Task details:
Omit the pictures and copy the entries exactly.

Stored items:
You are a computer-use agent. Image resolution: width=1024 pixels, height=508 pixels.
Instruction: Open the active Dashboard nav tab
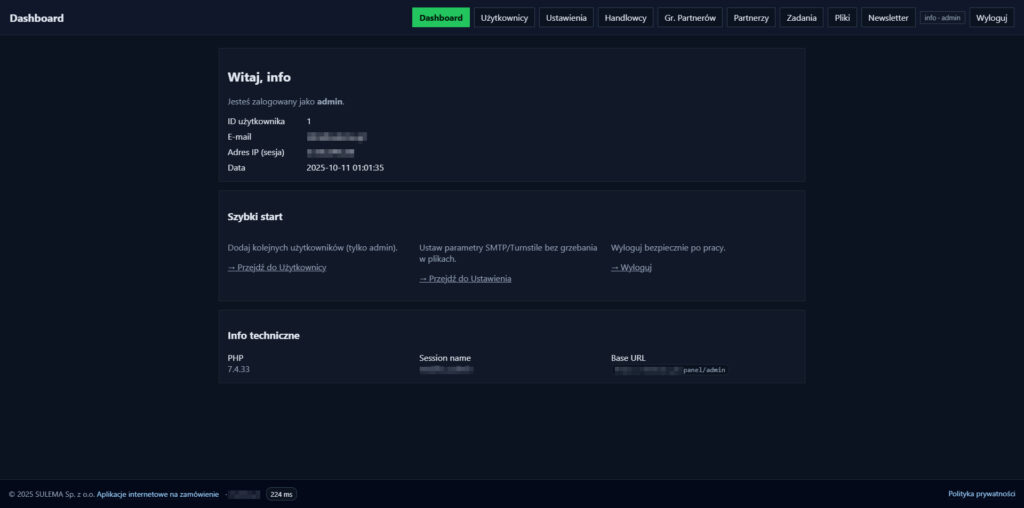pos(440,18)
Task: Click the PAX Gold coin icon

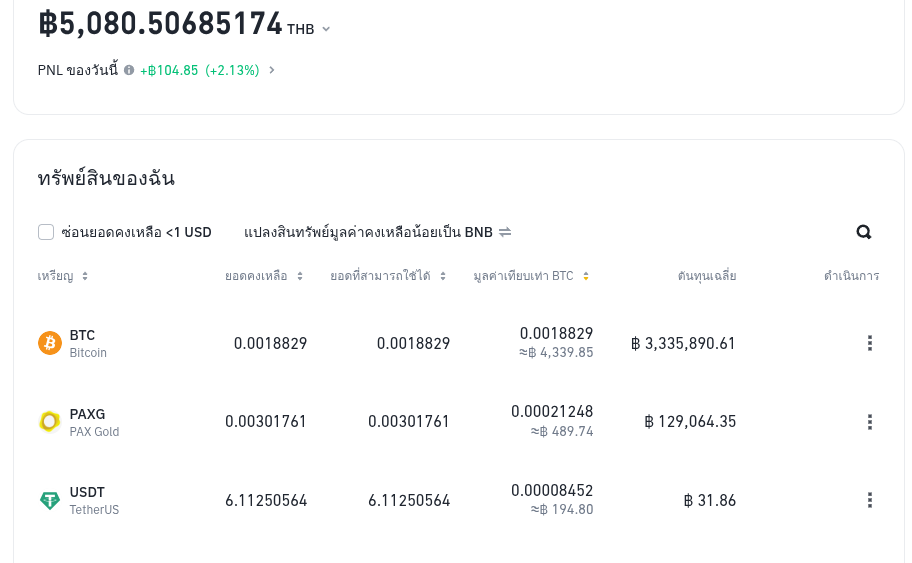Action: click(50, 422)

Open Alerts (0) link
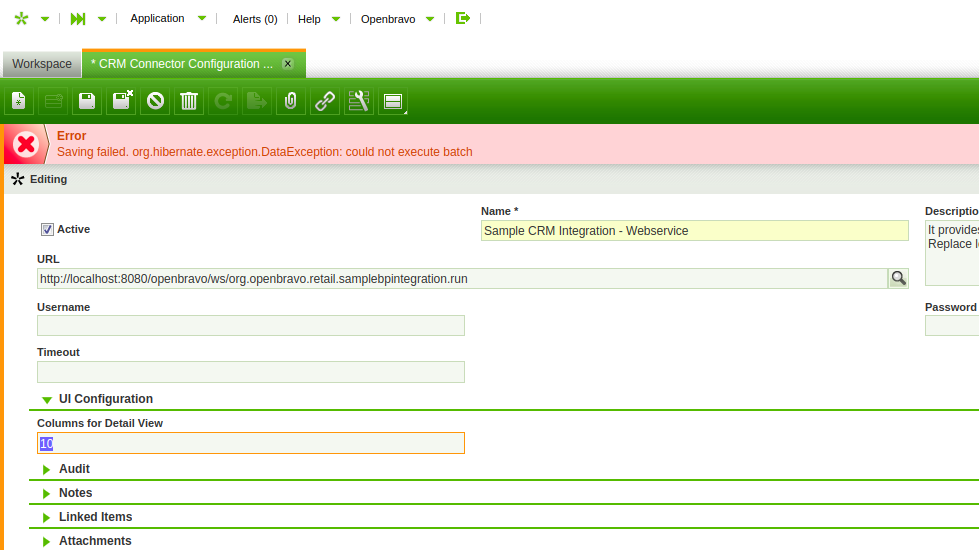(254, 19)
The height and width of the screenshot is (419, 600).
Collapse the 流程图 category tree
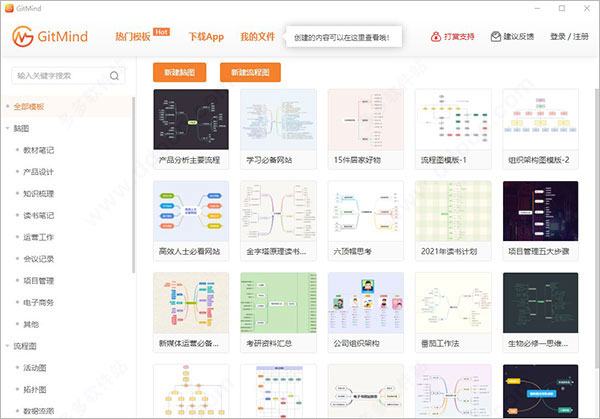[x=7, y=344]
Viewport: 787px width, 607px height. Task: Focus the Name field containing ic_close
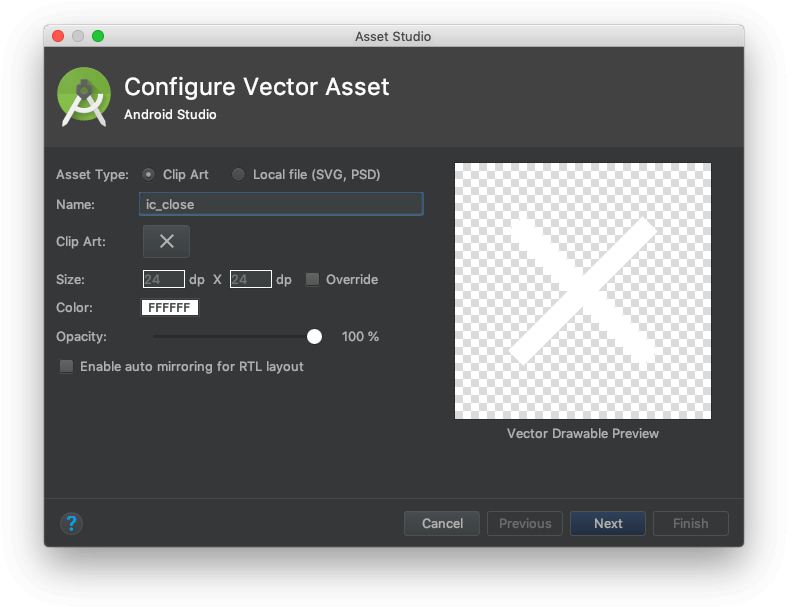pyautogui.click(x=281, y=204)
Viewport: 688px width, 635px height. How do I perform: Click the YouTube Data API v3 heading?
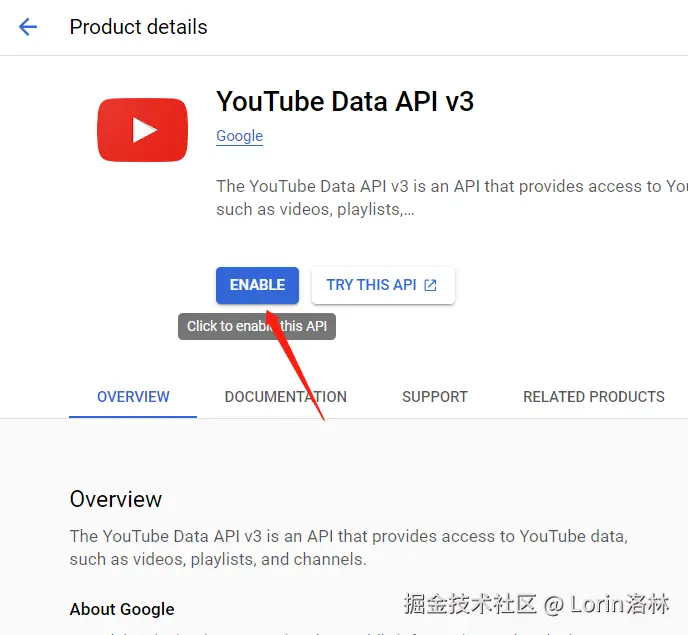[x=345, y=101]
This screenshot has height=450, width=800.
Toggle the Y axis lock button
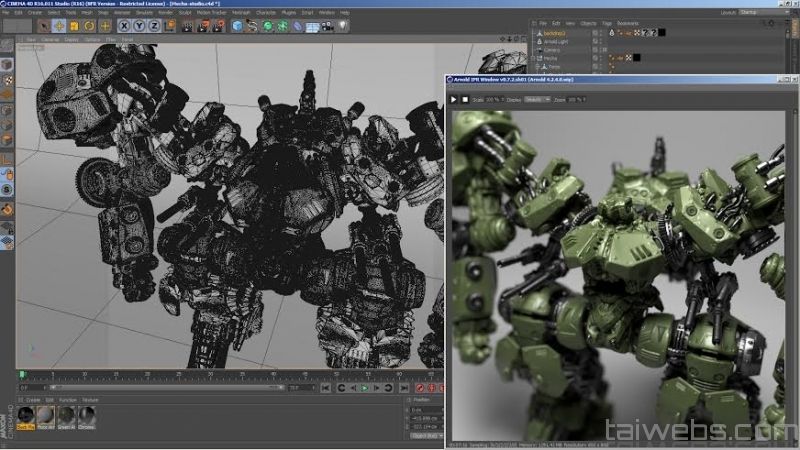(x=138, y=25)
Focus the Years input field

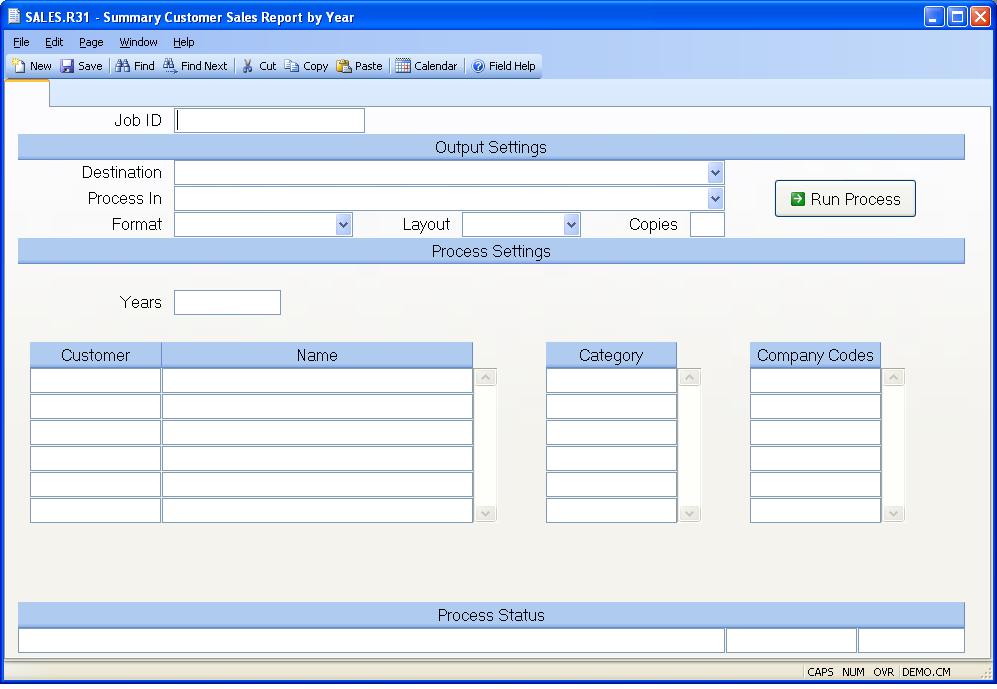click(227, 303)
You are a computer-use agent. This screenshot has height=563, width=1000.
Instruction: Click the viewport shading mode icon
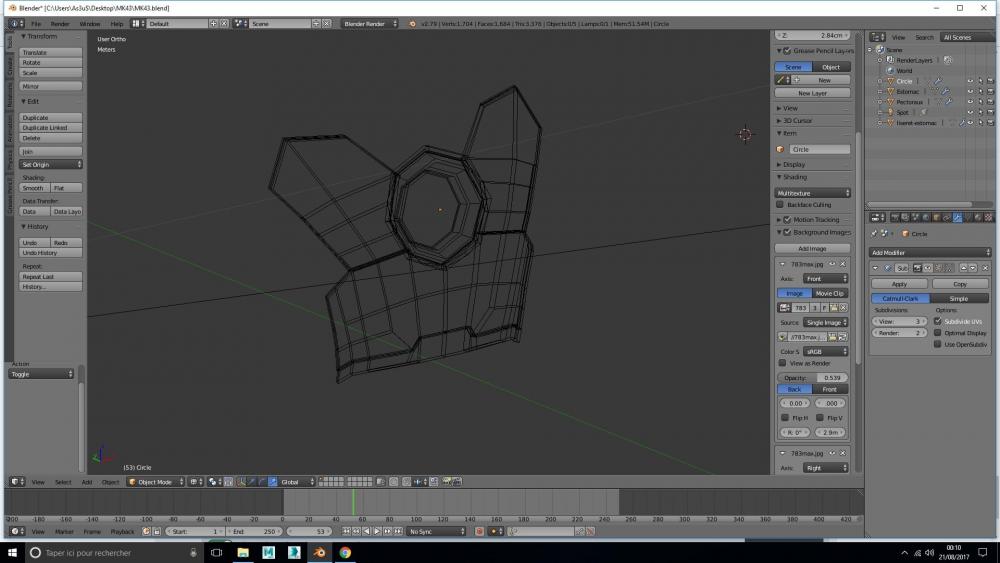(195, 482)
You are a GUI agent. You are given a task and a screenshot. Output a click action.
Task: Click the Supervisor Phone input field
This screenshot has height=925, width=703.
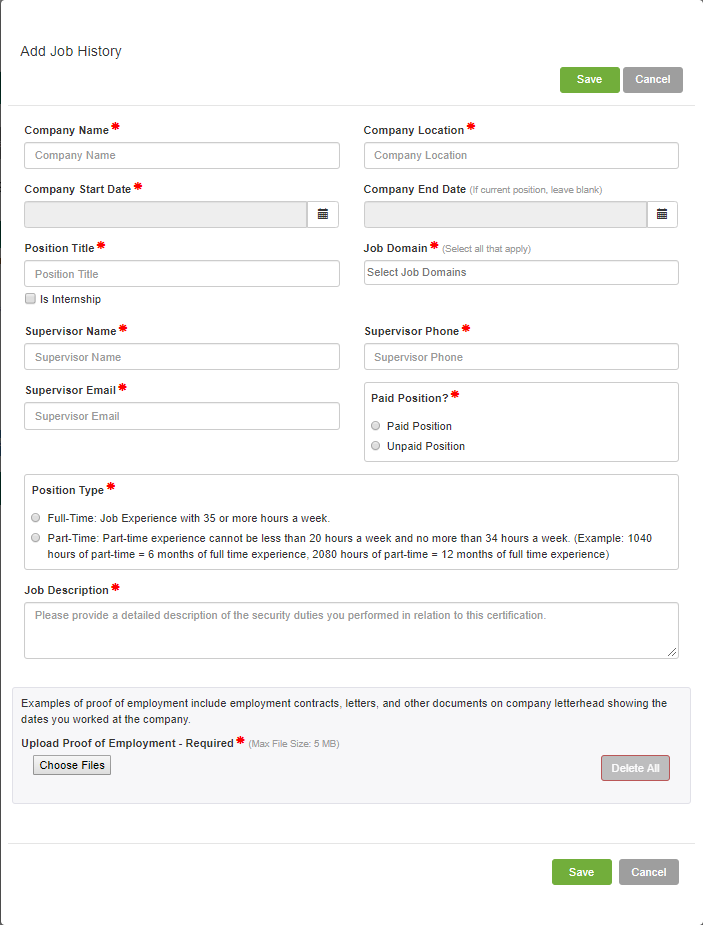coord(521,357)
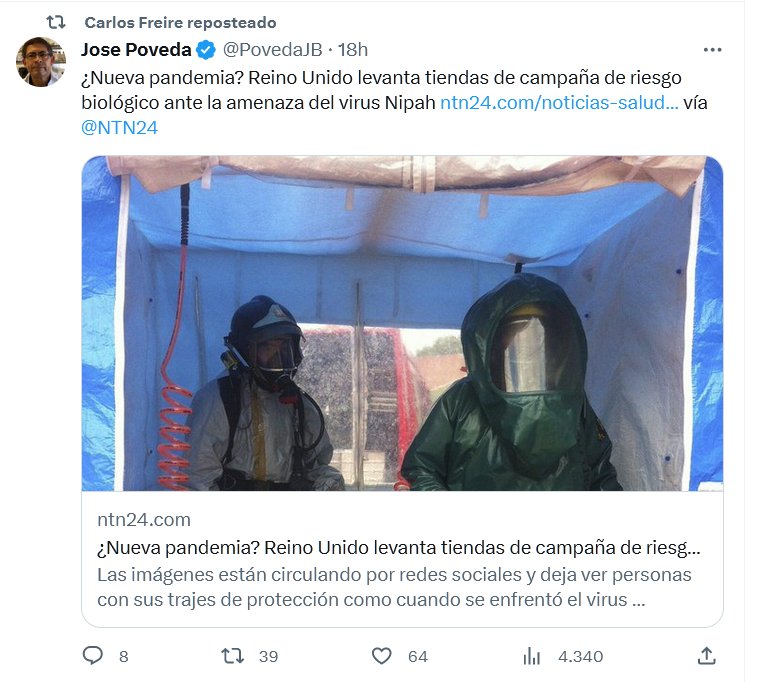Open the hazmat suits preview image
The height and width of the screenshot is (682, 762).
click(402, 323)
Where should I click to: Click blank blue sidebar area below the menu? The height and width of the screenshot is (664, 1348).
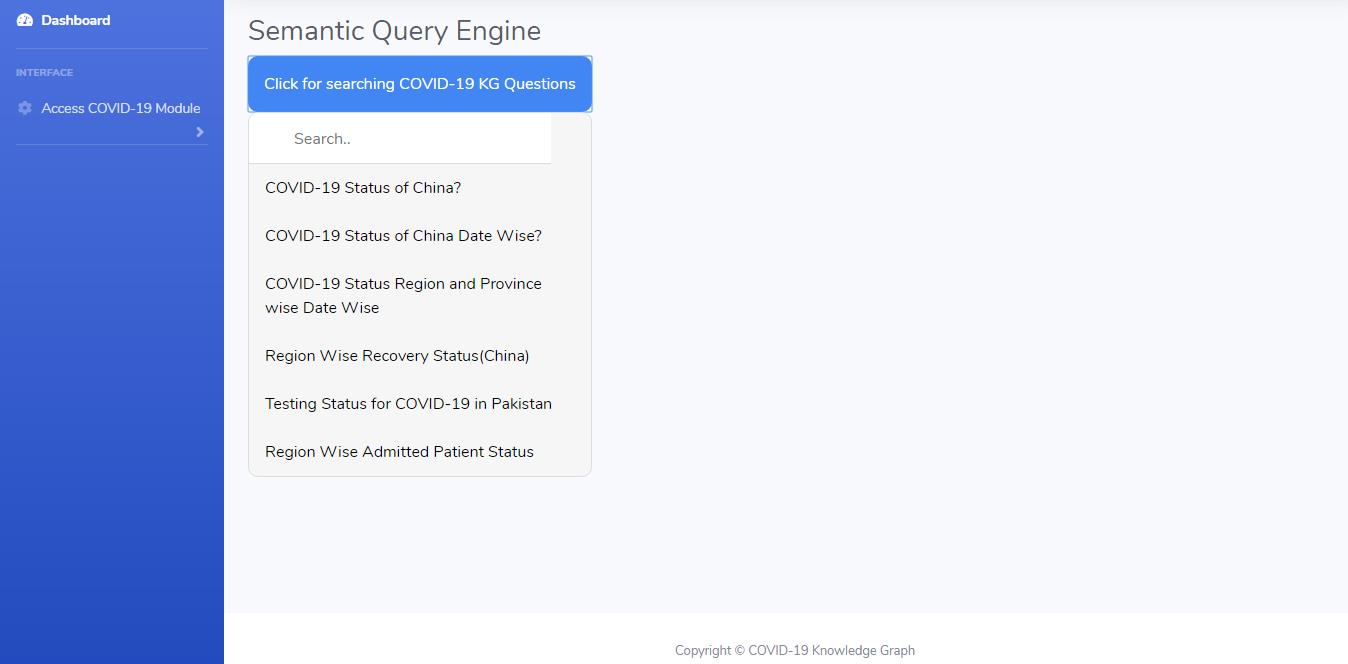click(112, 400)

Solution:
You are a computer-use agent. Image resolution: width=1024 pixels, height=508 pixels.
Instruction: Open the active Dashboard nav tab
pos(440,18)
Task: Click the PAX Gold coin icon

Action: click(50, 422)

Open Alerts (0) link
(254, 19)
The height and width of the screenshot is (419, 600).
Collapse the 流程图 category tree
[x=7, y=344]
Viewport: 787px width, 607px height. Task: Focus the Name field containing ic_close
pyautogui.click(x=281, y=204)
Viewport: 688px width, 635px height. How do I perform: Click the YouTube Data API v3 heading?
[x=345, y=101]
This screenshot has height=450, width=800.
Toggle the Y axis lock button
(x=138, y=25)
Focus the Years input field

click(227, 303)
You are a computer-use agent. This screenshot has height=563, width=1000.
Instruction: Click the viewport shading mode icon
(195, 482)
You are a GUI agent. You are given a task and a screenshot. Output a click action.
Task: Click the Supervisor Phone input field
This screenshot has height=925, width=703.
coord(521,357)
Open the hazmat suits preview image
The height and width of the screenshot is (682, 762).
click(402, 323)
Where should I click to: Click blank blue sidebar area below the menu? The height and width of the screenshot is (664, 1348).
click(112, 400)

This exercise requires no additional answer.